* [Passage]
I would warn him that he will kill his goats like that ... probably worded a bit better than I did, though :laugh:


----------



## xymenah (Jul 1, 2011)

Please be careful with bread. I was friends with someone who had three wethers and he fed them too much bread. Their stomachs literally exploded and they all died. I mix dried bread in my goats grain but that's only a small handful per goat.


----------



## toth boer goats (Jul 20, 2008)

Always in moderation, treats are fine. Not main meals. 

You can freeze the bread and give it here and there, that is what we do. 
We will bring out a couple of loafs, open the bread bag, spread them out on the tailgate of our pickup, in the summer and let the sun dry it, then will feed it to the goats, sounds like they are eating tator chips, LOL.


----------



## luvmyherd (Apr 9, 2011)

My chickens do free range. The are picky about which stuff they will eat though. They did not like the whole wheat English muffins. Our freezers are full of the stuff. He will probably come by with more this weekend.
And that is after my kids go through and pick out the best stuff to take home.
Unfortunately neither my husband nor I can eat wheat. There is some good stuff. English muffins, bagels, sourdough. Lots of the more expensive fancy breads.


----------



## toth boer goats (Jul 20, 2008)

I hear ya


----------

* [What is needed] Reproduce the portion of the thread on feeding bread to goats between "## luvmyherd (Apr" and "more this weekend.", inclusive. The lines that come next are from a separate source.

* [Data segment]
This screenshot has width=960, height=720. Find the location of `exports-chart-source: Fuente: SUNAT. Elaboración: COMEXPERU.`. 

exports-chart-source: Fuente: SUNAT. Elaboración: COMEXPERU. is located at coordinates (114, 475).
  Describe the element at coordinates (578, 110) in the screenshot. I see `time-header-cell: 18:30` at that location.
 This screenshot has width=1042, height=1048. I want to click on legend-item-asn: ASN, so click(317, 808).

* [Answer space]
## luvmyherd (Apr 9, 2011)

My chickens do free range. The are picky about which stuff they will eat though. They did not like the whole wheat English muffins. Our freezers are full of the stuff. He will probably come by with more this weekend.